- Excerpted passage
*** Block opens ***
News and Tribune
December 7, 2009
Home of the Innocents coming to New Albany’s Cardinal Ritter House
By KATY GOODMAN
It’s a question that has plagued the Cardinal Ritter Birthplace Foundation for some time, “What will you do with the house once it’s ready?” Now, that question has an answer. It has been announced that the Home of the Innocents will be the first tenants of New Albany’s Cardinal Ritter House.
The announcement was made at a fundraising event held Sunday night at the River City Winery. Immediately after the announcement, there were quiet exclamations of excitement and a round of applause.
“We are thrilled to have Home of the Innocents as our first tenants,” said Cardinal Ritter Birthplace Foundation member and State Rep. Ed Clere. Having a tenant, “puts a face on the project.” he said. “The programming Home of the Innocents will provide from Cardinal Ritter House personifies Cardinal Ritter’s legacy. That has always been our focus, to create and provide for space for nonprofits that further the life and legacy of Cardinal Ritter.”
The Home of the Innocents, which hopes to have some programs operating from the Ritter House in early 2010, will initially begin with three programs, explained CEO Gordon Brown. There will be Therapeutic Loving foster Care, which trains parents to meet the needs of foster children, community-based services that help to stabilize families and a program already in place in Floyd County schools that works with kids with autism.
Brown said that the Home of the Innocents had been looking for a location in Southern Indiana for about a year before getting in touch with the Cardinal Ritter Birthplace Foundation.
“We needed a place that was convenient, near the downtown area of New Albany, Clarksville or Jeffersonville,” Brown said, “and it needed to be within our financial needs.”
*** Block closes ***
- Required actions
a) Write out the passage of the Cardinal Ritter House article starting with "The Home of the Innocents, which" and going on through "kids with autism.".
b) In the Cardinal Ritter House article, rewrite the paragraph beginning "The Home of the Innocents, which hopes" as a short bulleted list that keeps its main facts.
c) Proceed with the Cardinal Ritter House article, picking up after its last sentence.
The stored data that comes next is not needed for any of this work.

- Stored data
*** Block opens ***
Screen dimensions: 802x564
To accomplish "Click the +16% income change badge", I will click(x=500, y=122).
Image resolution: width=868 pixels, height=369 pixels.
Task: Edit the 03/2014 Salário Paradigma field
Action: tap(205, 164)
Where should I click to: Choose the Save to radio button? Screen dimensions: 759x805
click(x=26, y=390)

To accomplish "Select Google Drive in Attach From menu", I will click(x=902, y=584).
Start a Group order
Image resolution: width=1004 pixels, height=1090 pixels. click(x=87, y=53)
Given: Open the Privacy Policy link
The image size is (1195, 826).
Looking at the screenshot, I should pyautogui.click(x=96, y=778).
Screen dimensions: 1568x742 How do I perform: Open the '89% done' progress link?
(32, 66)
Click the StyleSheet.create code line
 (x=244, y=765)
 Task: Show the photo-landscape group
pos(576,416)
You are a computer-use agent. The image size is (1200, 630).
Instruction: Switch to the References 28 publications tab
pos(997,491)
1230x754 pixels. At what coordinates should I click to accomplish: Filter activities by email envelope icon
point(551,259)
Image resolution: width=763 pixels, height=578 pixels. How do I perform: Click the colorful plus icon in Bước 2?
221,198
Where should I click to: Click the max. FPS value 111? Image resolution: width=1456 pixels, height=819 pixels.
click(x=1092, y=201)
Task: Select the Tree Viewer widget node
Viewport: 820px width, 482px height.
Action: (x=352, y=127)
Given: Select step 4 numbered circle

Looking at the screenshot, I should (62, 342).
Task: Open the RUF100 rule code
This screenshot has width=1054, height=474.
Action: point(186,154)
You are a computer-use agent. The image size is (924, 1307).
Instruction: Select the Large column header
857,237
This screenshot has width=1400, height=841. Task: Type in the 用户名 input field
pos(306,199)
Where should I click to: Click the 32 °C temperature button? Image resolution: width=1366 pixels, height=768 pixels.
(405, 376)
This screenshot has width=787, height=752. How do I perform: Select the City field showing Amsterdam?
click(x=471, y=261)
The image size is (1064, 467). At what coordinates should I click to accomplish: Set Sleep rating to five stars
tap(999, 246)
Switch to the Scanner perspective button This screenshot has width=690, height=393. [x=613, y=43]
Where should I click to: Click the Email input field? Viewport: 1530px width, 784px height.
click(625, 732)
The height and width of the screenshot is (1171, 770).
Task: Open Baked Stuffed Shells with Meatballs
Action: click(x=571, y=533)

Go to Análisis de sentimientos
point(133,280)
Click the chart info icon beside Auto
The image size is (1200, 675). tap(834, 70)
*** Block closes ***
- Responses
a)
The Home of the Innocents, which hopes to have some programs operating from the Ritter House in early 2010, will initially begin with three programs, explained CEO Gordon Brown. There will be Therapeutic Loving foster Care, which trains parents to meet the needs of foster children, community-based services that help to stabilize families and a program already in place in Floyd County schools that works with kids with autism.

b)
- The Home of the Innocents hopes to run some programs from the Ritter House in early 2010.
- According to CEO Gordon Brown, it will start with three programs:
  - Therapeutic Loving foster Care, which trains parents to meet the needs of foster children
  - Community-based services that help stabilize families
  - A program already in place in Floyd County schools that works with kids with autism

c)
Clere said the Cardinal Ritter Birthplace Foundation would be able to provide very affordably leased space for a nonprofit. The objective was not to make money, but to provide the place for nonprofits.
As the first tenants, Brown said that the Home of the Innocents would be able to “help make sure Cardinal Ritter House is stabilized and put to good use.”
David Hock, Cardinal Ritter Birthplace Foundation Board Chair, said that having Home of the Innocents as the new tenant means everything.
“Not everyone will have that same kind of hands-on outreach,” he added. “We couldn’t have done any better.”
Floyd County Historian David Barksdale echoed the comment, calling Home of the Innocents “a wonderful tenant.”
Carl Malysz, Deputy Mayor of New Albany, said it’s an exciting, wonderful opportunity for the city.
“We ought to be really excited they have confidence in Southern Indiana, the City of New Albany and the Cardinal Ritter Foundation,” Malysz said.
“It’s exciting to be moving to this next phase,” said Clere, “it’s been a long time coming.”
But, he said, the Foundation has a lot of momentum, and the announcement has given them new momentum and “a new purpose.”